Запредельная жизнь - ван Ковелер (Ковеларт) Дидье (книги полностью бесплатно .txt) 📗
Из своей комнаты выходит Люсьен в наглухо застегнутой куртке и вязаной шапочке, с ножницами в руках. На цыпочках крадется по коридору и решительно открывает дверь в мою гардеробную. Там он, держа наготове ножницы, оглядывает содержимое шкафов, что-то выбирая.
Но я не могу дольше тут оставаться. Кто-то думает обо мне или где-то происходит нечто, призывающее меня в другое место, и как бы я ни хотел отдать сыну все свое внимание, этот зов донимает меня как щекотка. Сколько могу, упираюсь, пытаюсь задержаться в гардеробной. Люсьен выдвигает ящик, вытаскивает из стопки моих свитеров старый джемпер в черно-белую полоску, примеривается к рукаву и с гримасой досады бросает обратно. Другое изображение накладывается на стенные шкафы – это витрина турагентства. Ага, это Наила. Минутку! До сих пор я был ей не очень нужен, так что теперь может и подождать.

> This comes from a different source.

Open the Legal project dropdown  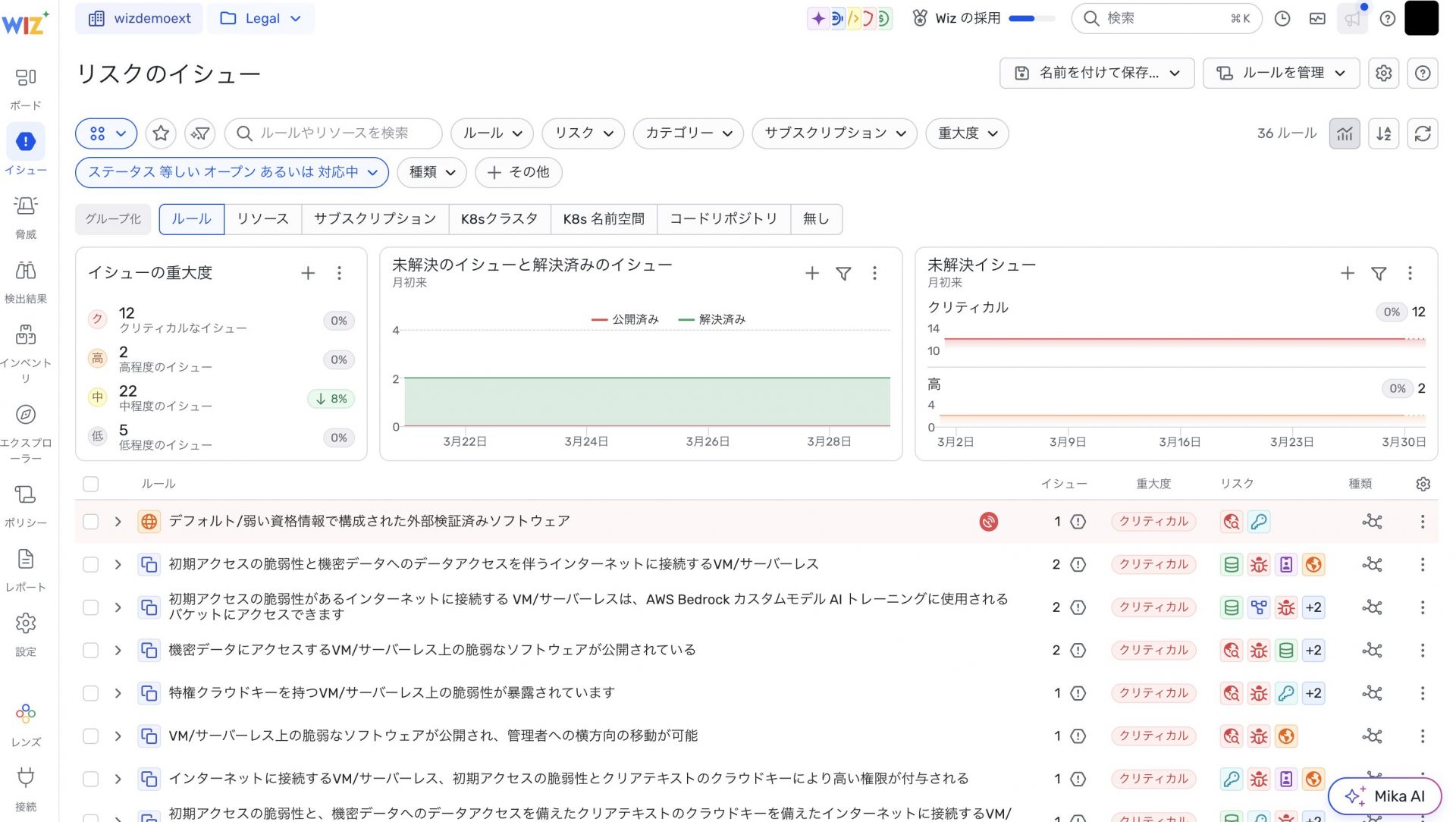(x=261, y=18)
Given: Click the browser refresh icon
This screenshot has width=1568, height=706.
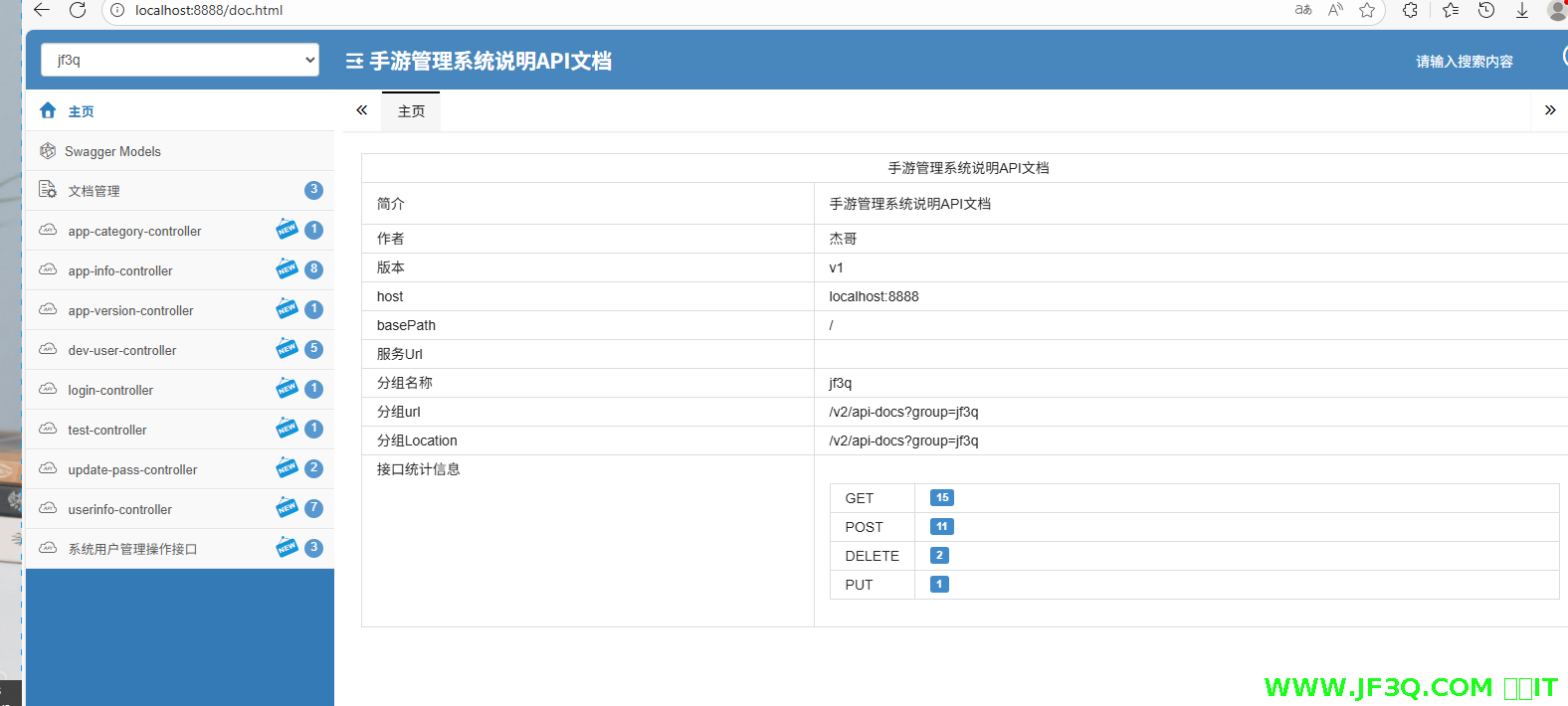Looking at the screenshot, I should click(78, 10).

Люсьен, вздохнув, выдвигает другой ящик, с носками, долго роется, наконец извлекает из кучи пару черных и одним махом отстригает резинку. Не понимаю – зачем? Турагентство затягивает все сильнее, я еще противлюсь, но только из гордости. Мой сын старательно отрезает от моего носка полоску шириной сантиметров в пять, становится перед зеркалом и нацепляет ее на рукав куртки. Сосредоточенно нахмурившись, поправляет повязку и резко подается вперед, словно пихая в зеркале невидимого соперника:
– Вот так, Марко! Небось не будешь больше приставать ко мне на переменках! У меня умер отец, ясно?
И мой печальный рыцарь, неся мои цвета, с геройским видом отправляется в школу. Что это за Марко? Будь спокоен, я разберусь в этой истории с приставаниями на переменках. Так вот куда девалась твоя кожаная куртка, которую ты будто бы отдал бомжу на улице? Если кто-то тебя терроризирует, положись на меня – мой дух ему спуску не даст! Правда, пока я не очень-то страшен, раскачать кровать и то не умею, но это вопрос времени. Потренируюсь и все освою: и являться привидением научусь, и стучать в стену, и сбрасывать камни на головы сопливых рэкетиров. Главное – задаться целью, как следует разозлиться и поверить. Уверенность в себе у меня уже есть, остальное, полагаю, приложится.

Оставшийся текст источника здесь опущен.